Buying individual stocks also requires you to take on idiosyncratic risk, since each company comes with its own pluses and minuses. For example, if you buy Tesla (NASDAQ: TSLA), you have no choice but to accept the eccentric nature of CEO Elon Musk. Musk's words and deeds have had a mixed impact on the stock price over time, sometimes for the better and sometimes for the worse.
You can sidestep the challenge of picking individual winners and minimize idiosyncratic risk by owning a portfolio of quantum computing stocks. You don't have to do much work to build such a portfolio, either, because there are exchange-traded funds that have already done it. In one investment, you gain a diversified portfolio of quantum stocks, enabling you to place a broad-based bet on the long-term growth of this emerging technology.
If quantum takes off, Defiance Quantum ETF (NASDAQ: QTUM) and WisdomTree Quantum Computing ETF (NYSEMKT: WQTM) could both be big winners in 10 years' time.
Defiance Quantum ETF tracks the BlueStar Machine Learning and Quantum Computing Index. The index "tracks liquid companies in the global quantum computing and machine learning industries, including products and services related to quantum computing or machine learning, such as the development or use of quantum computers or computing chips, superconducting materials, applications built on quantum computers, embedded artificial intelligence chips, or software specializing in the perception, collection, visualization, or management of big data."
That covers a lot of ground, so it shouldn't be shocking to see that the ETF has 84 holdings. At 0.40%, the expense ratio is a bit high for an ETF, but it's not out of line for a highly focused ETF. Defiance Quantum ETF's big draw might actually be that it was started in late 2018, giving it a fairly long performance track record and time to accumulate assets.
Since its inception, the ETF has delivered a total return of 370%, which is quite impressive. And it has over $3 billion in assets, suggesting it is a substantial enough product that it won't be shut down anytime soon.
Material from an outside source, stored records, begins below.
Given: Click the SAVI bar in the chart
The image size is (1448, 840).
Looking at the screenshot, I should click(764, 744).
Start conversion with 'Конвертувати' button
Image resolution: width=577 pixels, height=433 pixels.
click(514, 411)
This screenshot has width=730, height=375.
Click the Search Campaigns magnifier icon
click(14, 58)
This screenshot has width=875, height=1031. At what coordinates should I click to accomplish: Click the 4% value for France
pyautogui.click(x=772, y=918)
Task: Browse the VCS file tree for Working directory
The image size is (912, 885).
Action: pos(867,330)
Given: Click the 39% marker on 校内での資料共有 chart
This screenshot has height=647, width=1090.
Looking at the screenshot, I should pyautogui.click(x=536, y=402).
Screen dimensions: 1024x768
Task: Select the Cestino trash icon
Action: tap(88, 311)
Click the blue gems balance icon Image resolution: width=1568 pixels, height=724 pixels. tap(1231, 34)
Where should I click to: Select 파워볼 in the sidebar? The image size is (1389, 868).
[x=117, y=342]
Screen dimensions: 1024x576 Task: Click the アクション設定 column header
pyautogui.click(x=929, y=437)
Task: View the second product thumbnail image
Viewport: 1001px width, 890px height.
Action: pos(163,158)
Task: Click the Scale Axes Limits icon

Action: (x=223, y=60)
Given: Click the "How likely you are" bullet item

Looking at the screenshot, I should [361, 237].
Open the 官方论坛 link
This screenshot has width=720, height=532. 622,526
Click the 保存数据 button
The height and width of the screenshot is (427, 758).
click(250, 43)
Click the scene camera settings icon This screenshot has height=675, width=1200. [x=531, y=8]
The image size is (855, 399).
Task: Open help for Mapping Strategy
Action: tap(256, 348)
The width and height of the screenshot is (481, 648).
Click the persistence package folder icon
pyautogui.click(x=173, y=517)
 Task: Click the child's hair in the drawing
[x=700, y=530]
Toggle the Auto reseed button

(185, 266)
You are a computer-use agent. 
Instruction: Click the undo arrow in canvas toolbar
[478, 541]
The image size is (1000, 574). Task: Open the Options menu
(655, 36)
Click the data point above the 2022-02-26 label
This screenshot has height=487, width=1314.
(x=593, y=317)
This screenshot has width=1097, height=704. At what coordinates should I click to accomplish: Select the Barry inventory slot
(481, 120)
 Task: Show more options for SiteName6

By comparison, WisdomTree Quantum Computing ETF is a virtual baby. It was started in October of 2025, just a few months ago, as of this writing. It has only around $16 million in assets. Its return since inception is a loss of around 15%, but that's such a short time period that it really isn't a meaningful figure. Given the focus on quantum, however, it isn't unreasonable to think it could perform as well as its older competitor over the longer term.
WisdomTree Quantum Computing ETF's expense ratio is 0.45%, which is slightly higher than the expense ratio of Defiance Quantum ETF. However, WisdomTree Quantum Computing ETF is more focused, with just 37 holdings. The differentiating factor is that WisdomTree is using a proprietary system to identify and weight quantum stocks, with the end goal of having focused exposure to the sector.
While the portfolios of these two ETFs are similar, there are differences. For example, Micron (NASDAQ: MU) is the second-largest holding in Defiance Quantum ETF, but it doesn't appear on the holdings list of WisdomTree Quantum Computing ETF at all. Meanwhile, Alphabet (NASDAQ: GOOG) and Nvidia (NASDAQ: NVDA) are top 10 holdings in the WisdomTree Quantum Computing ETF and much further down the list in the Defiance Quantum ETF. Despite its shorter performance history, investors seeking a more focused approach may want to explore the WisdomTree Quantum Computing ETF.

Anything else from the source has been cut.